Летательный аппарат спускается все ниже и ниже. Погожий весенний вечер. После изнурительной зимы харьковчане гуляют в саду Шевченко. Облетев госуниверситет, корабль садится на площади между памятником Ленину и летним кафе. Нам весело смотреть, как народ в ужасе покидает скамейки и столики, мы спускаемся по трапу. Ильич вне себя от счастья и напевает гимн физфака.

Я взял дочь за руку, нам еще предстоит втиснуться в троллейбус и добраться в общежитие на Павлово Поле.

Январь 1999г.


СКАЗ О ЖАТВЕ

Было это в русской глубинке в позапрошлом веке, в затерянной среди лесов деревеньке. Жили там не тужили люди такие же, как и во всей Руси-матушке. И была там одна семья молодая, все в ней было ладно та складно. Жена, звали ее Катя, — загляденье, все, кто ни смотрел на нее, видел свет невещественный, не глазами конечно, свет, от нее исходящий, каждый душой воспринимал.

Была она при красоте телесной, одарена и добротой и скромностью. Муж ей под стать: молод, красив, умен, одно слово — мышца Господня. Жили они поживали, да горя не знали. Если б не одно но — детей у них не было. Бывало посмотрит Катя на то, как весело соседские дети на улице резвятся, и навалится на нее тоска да уныние.

И как-то незаметно, тут как тут, мысль крамольная, — что же, Господи, я что всех хуже? За что такое наказание?

Хотя учили ее, что терпением мы незримо лучшую долю приближаем. Ведь благ Господь и для каждой души у него свой рецепт спасения заготовлен.

Ну а все равно — мыслям не прикажешь, лукавый враг рода людского не ведает покоя, ищет души светлые, но приблизиться не может, обжигается. Ждет, когда душа охладеет в вере. Вот тут он и начинает раздувать уже свой огонь, огонь страстей нешуточных, всепоглощающих. Попадет человек в силки, а потом вольно и невольно сам уже для других плетет. Земля до поры всех носит, духи противоборствуют, а по земле их слуги в виде людей ходят. Далеко не каждый, а лишь умудренный и прозорливый сразу отличить их сможет.

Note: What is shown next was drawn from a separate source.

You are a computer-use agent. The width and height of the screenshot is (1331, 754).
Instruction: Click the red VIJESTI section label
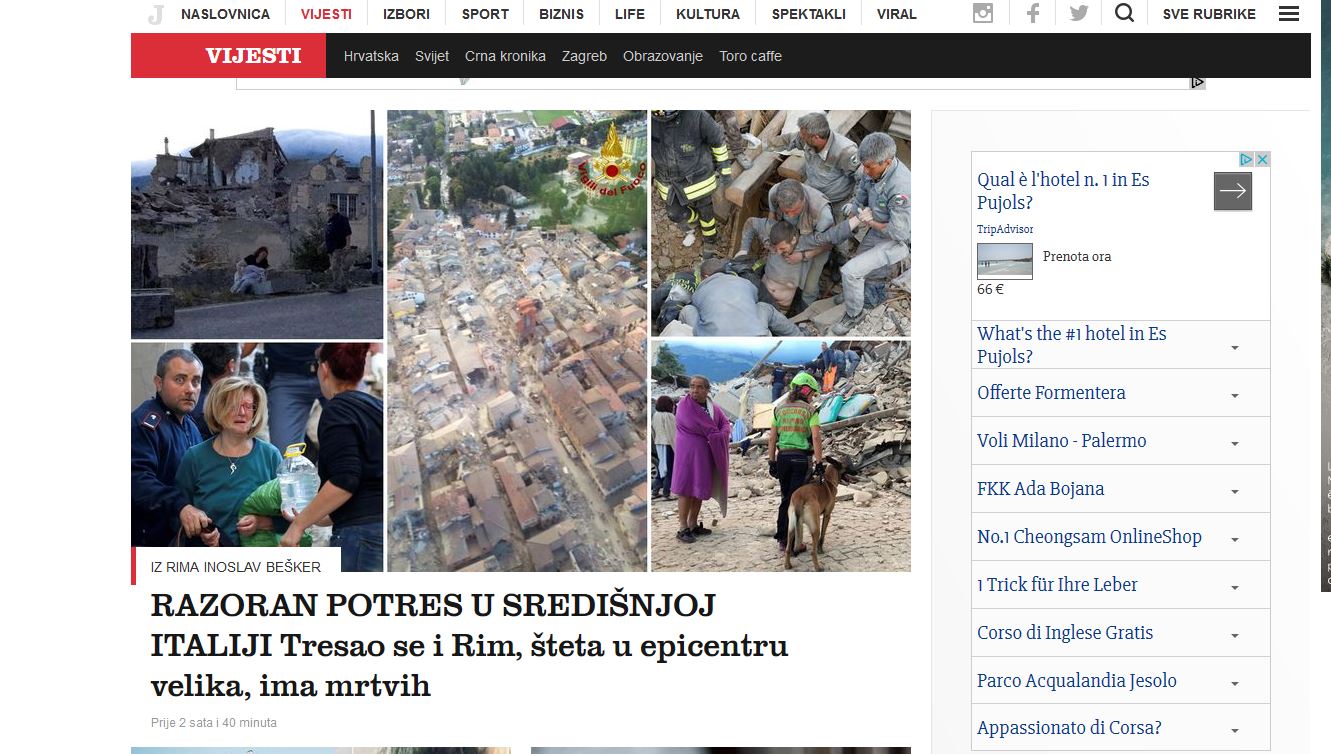pyautogui.click(x=229, y=56)
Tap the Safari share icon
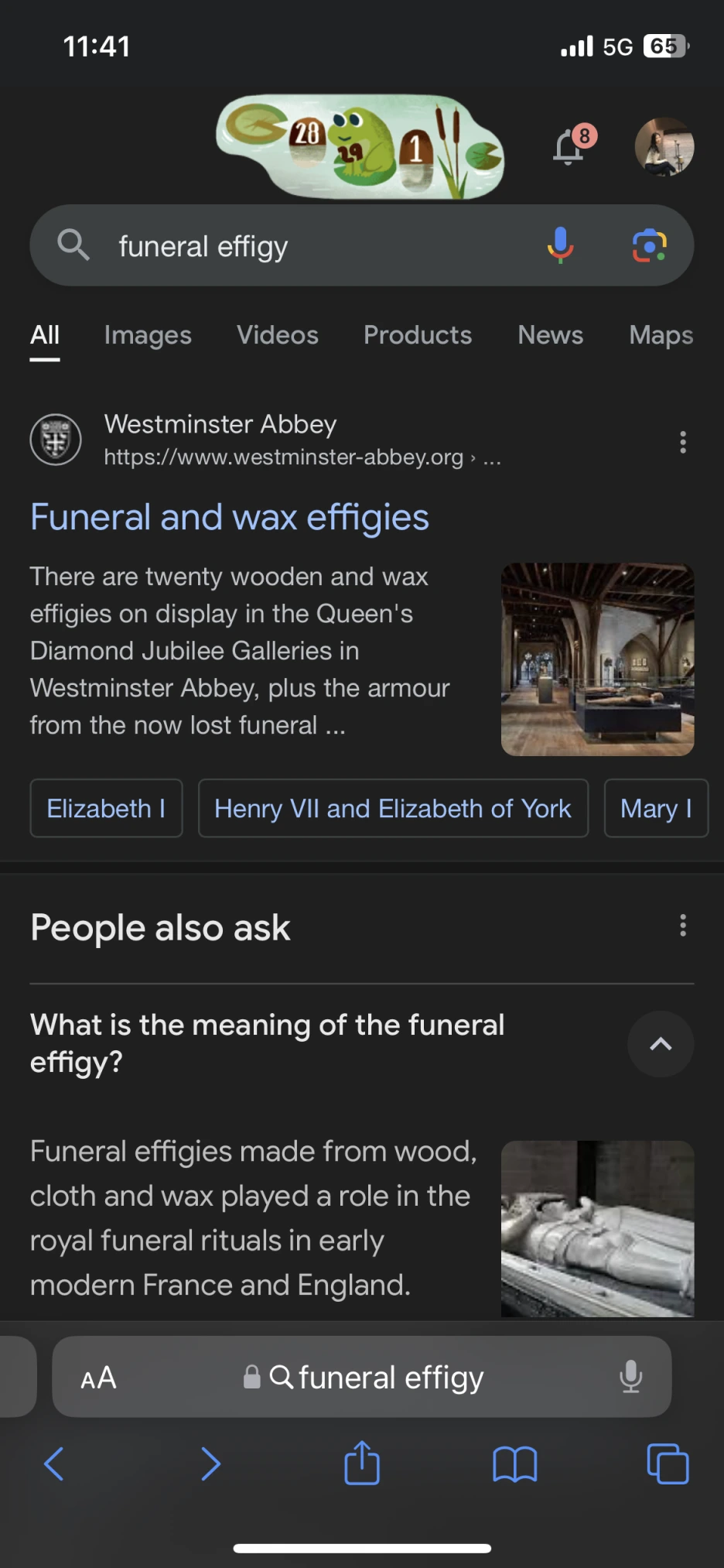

И вот в то же время по-своему жил — не тужил бродяга Тихон. Жил одним днем, часто не знал, где голову приклонить на ночлег. Был он в буквальном смысле и жнец, и чтец, и на дуде игрец. Слава о нем как о гармонисте удалом всюду шла. Песни он сочинял такие, что за душу брали и наизнанку выворачивали. Как-то про себя самого с пьяну сочинил: «Святой Михаил Архангел, не иди за моею душою, я даже сам не знаю, где ее схоронил». Сочинил, да и сам испугался. А память про такие откровения обычно водкой заливал. Но на праздниках, на пиру, он был неотразим. Дивный голос такой силы, что сирены утопились бы от зависти, а глаза светлые, но прожигающие, блеск и неугасимая страсть к жизни с искрой дионисийской, взор не потухший как у пахарей, а с лихостью пьянящей к свободе неизведанной и запретной зовущий.

Избалованный женским вниманием, Тихон выискивал взором девушек скромных, целомудренных либо верных мужьям. Его незримый покровитель был опытен и редко ошибался в целях и средствах.

Вскружить голову, завладеть умом и сердцем, хоть на час насладиться властью над телом и духом человеческим и — ретироваться.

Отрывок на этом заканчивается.